======== TEXTE SOURCE ========
En 1973, on enregistra, en moyenne, 2 854 proclamateurs, soit presque 1 000 de plus que deux ans auparavant. Mais un accroissement vraiment merveilleux était encore à venir. En 1974, on compta, en moyenne, 4 065 proclamateurs avec un maximum de 4 535, et 1 509 baptêmes. Et l’accroissement continua.
L’année suivante, 1 612 nouveaux disciples se firent baptiser, et le nombre moyen de proclamateurs passa à 5 124. Ainsi, on enregistra deux années de suite un accroissement de plus de 1 000 proclamateurs. Puis, en 1976, 984 personnes se firent baptiser, et le nombre de ceux qui prêchèrent le Royaume cette année-là passa, en moyenne, à 5 632.
En trois années seulement, on compta 4 105 baptêmes et, dans la même période, le nombre des Témoins au Salvador doubla pratiquement, passant de 2 854 à 5 632.
ON FAIT FACE À L’ACCROISSEMENT
Comme vous vous en doutez, à la suite de cet accroissement énorme, il fallait s’occuper de tous les nouveaux, et l’organisation prit de l’extension. En une seule année, de 1972 à 1973, le nombre des congrégations passa de 36 à 68. L’année suivante, on forma 23 nouvelles congrégations et, en 1976, il y en avait 118 dans le pays. Ainsi donc, en l’espace de quatre années seulement, le nombre des congrégations avait triplé, passant de 36 à 118. Il était évidemment nécessaire d’apporter une aide spirituelle à tous les nouveaux.
Comme le nombre des congrégations augmentait, il fallait de nouvelles circonscriptions, donc des frères capables de servir en tant que surveillants de circonscription. On nomma donc à cette fonction Samuel Stago et Carlos Reyes, l’ancien garde national qui avait contribué à la formation de la congrégation d’Usulután, des années auparavant. Étant donné l’accroissement rapide, les nouveaux surveillants de circonscription n’avaient pas tous une longue expérience dans la vérité.
Par exemple, c’est seulement à la fin des années 1960 que Gladys Romero put amener son mari, Saúl, à s’intéresser à l’étude de la Bible. Mais quand, finalement, celui-ci fut convaincu d’avoir trouvé la vérité, il l’embrassa de tout cœur. Il se fit baptiser en 1970, et en février 1971 il était pionnier ordinaire. En 1975, il fut nommé surveillant de circonscription.
======== ENTRÉES DE DONNÉES ========
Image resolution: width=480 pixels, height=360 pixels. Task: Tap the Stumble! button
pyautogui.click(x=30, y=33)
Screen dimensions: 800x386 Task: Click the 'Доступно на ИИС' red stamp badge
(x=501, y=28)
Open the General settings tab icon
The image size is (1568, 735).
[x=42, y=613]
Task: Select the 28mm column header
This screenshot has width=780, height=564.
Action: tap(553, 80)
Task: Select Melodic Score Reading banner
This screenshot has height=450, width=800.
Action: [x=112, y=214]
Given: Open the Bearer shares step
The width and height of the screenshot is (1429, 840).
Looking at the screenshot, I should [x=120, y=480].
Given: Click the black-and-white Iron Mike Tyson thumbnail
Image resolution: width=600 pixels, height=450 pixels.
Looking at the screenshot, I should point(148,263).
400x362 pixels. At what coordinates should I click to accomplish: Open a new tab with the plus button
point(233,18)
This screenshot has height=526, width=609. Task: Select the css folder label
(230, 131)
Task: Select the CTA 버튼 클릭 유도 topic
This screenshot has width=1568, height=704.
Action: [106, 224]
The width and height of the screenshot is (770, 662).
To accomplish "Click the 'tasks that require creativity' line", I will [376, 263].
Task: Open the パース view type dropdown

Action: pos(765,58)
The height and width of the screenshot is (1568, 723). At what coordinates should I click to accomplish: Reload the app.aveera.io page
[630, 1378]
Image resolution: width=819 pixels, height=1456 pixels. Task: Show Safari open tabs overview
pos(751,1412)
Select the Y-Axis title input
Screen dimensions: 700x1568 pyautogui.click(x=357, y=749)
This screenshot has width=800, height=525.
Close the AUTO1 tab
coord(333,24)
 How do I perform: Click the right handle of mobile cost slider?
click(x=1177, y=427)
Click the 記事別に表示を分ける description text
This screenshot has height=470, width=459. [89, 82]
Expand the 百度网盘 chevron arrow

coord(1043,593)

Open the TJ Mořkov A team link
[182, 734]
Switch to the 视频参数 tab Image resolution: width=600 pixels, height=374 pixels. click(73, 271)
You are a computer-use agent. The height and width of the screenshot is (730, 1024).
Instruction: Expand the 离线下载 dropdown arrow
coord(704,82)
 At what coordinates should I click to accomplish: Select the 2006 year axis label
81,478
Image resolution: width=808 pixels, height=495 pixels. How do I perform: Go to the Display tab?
========
== CONSIGNE ==
Reproduisez à l'identique le passage du texte sur l'accroissement au Salvador qui s'ouvre sur les mots contenant « En 1973, on » et se clôt sur « Et l’accroissement continua. ».

== RÉPONSE ==
En 1973, on enregistra, en moyenne, 2 854 proclamateurs, soit presque 1 000 de plus que deux ans auparavant. Mais un accroissement vraiment merveilleux était encore à venir. En 1974, on compta, en moyenne, 4 065 proclamateurs avec un maximum de 4 535, et 1 509 baptêmes. Et l’accroissement continua.